Jérémy Jouve (born 7 August 1979) is a French classical guitarist. He was one of nine Frenchmen to win the Guitar Foundation of America International competition.

==Biography==
Born in Échirolles (Auvergne-Rhône-Alpes), Jouve started playing guitar at the age of 7. A student at the National School of Music in Chambéry, he attended Daniel Herbelot's classes from 1987 to 1992. At the age of 10, he interpreted a concerto by Vivaldi as soloist with the Chambéry Orchestra.

He later went to the École normale de musique de Paris to perfect his skill with Alberto Ponce, with whom he continued his guitar training at the Conservatoire de Paris until 2000. Roland Dyens then became his teacher. Jouve obtained the Diploma of Higher Formation, specialty guitar of the Conservatoire in 2001.

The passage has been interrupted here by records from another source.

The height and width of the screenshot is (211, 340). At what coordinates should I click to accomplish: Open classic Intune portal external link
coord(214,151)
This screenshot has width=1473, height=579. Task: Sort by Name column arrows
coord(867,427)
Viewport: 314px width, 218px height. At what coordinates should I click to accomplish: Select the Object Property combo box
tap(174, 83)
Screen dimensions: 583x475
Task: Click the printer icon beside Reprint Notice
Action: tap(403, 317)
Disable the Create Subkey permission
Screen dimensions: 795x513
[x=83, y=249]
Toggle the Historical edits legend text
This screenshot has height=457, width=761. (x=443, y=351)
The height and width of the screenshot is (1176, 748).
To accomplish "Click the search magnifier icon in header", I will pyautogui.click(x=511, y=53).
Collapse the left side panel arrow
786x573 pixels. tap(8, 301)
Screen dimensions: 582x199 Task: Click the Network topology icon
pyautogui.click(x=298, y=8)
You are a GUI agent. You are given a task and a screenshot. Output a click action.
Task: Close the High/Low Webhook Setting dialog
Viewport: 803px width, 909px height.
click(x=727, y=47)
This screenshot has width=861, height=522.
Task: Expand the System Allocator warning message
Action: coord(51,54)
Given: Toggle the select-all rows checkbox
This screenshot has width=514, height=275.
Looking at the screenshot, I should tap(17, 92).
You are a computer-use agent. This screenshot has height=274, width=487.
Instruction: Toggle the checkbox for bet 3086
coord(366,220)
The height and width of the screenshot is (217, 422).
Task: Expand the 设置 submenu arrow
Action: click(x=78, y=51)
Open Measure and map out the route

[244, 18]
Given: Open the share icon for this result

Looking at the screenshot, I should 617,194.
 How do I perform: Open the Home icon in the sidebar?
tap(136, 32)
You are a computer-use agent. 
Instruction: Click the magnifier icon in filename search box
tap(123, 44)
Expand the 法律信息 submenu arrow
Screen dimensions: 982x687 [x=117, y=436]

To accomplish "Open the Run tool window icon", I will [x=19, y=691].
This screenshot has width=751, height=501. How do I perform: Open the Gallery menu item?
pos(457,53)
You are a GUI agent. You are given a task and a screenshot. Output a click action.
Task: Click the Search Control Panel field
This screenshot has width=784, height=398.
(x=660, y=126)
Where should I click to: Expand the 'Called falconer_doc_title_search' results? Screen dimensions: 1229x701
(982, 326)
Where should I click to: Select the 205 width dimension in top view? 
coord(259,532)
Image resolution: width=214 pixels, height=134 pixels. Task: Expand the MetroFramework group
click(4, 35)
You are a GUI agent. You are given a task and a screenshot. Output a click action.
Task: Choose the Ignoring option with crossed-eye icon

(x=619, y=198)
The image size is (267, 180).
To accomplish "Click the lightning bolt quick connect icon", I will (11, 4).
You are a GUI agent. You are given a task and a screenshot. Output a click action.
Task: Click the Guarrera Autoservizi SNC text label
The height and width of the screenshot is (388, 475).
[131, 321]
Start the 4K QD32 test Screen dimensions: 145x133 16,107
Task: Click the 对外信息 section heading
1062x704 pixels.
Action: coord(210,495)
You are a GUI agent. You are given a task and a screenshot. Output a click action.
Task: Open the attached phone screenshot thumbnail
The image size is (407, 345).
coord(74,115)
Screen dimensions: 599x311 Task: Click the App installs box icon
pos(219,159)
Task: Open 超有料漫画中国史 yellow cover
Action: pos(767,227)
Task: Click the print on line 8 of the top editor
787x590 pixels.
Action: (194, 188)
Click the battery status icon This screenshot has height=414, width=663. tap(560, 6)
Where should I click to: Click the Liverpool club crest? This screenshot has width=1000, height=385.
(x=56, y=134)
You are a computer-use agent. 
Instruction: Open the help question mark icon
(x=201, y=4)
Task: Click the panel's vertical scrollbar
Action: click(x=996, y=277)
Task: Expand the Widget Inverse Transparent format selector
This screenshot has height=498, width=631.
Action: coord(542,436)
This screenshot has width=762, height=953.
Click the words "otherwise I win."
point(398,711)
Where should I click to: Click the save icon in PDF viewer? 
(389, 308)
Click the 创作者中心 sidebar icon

Since 2003, his career has had an international outreach: from the 40-date tour, when he won the famous Guitar Foundation of America international competition, on stages abroad, Jouve registers as a new French guitar ambassador.

A musician open to all styles, described as eager for musical encounters, he plays with accuracy, in a classical, contemporary repertoire, in chamber music as well as in solo music.

Jouve has collaborated with numerous musicians including:
- in chamber music with Gérard Abiton, Pierre Fouchenneret, Elsa Grether, Nicolas Jouve (his brother), Christophe Morin, Roland Dyens, Éric Franceries, Mathias Duplessy, Sébastien Droy and Prabhu Edouard.

Very committed, he collaborates closely with Mathias Duplessy for the composition of certain pieces for solo guitar. Notably during his last album Cavalcade, which received good media reviews.

His interpretation of Britten's Nocturnal is a reference, as is his interpretation of the work for solo guitar by Joaquín Rodrigo.

Since his first solo album in 2004, he has recorded five albums, two of which are dedicated to the solo guitar work of composer Joaquín Rodrigo.

The Traveling Sonata album, in duet with the flautist Viviana Guzmán brought him a nomination to the Grammy Awards.

At the same time as his tours and recordings, Jeremy Jouve has taught guitar since 2018 at the Conservatoire de musique de Genève and has been named professor at the Conservatoire à rayonnement régional de Paris.

==Awards==
Jouve has won several prizes including:
- First Prize of the GFA international competition, organised in Mexico in 2003.
- First Prize of the International Guitar Competition of Tychy in 2002.
- Gold Medal Award and Developmental Award in 1993.

In 2014, his album Traveling Sonata, a duet with flute, recorded at Skywalker Studio in San Francisco, was nominated to the Grammy Awards.

In 2015 his album Cavalcade joined the FIP official selection of April.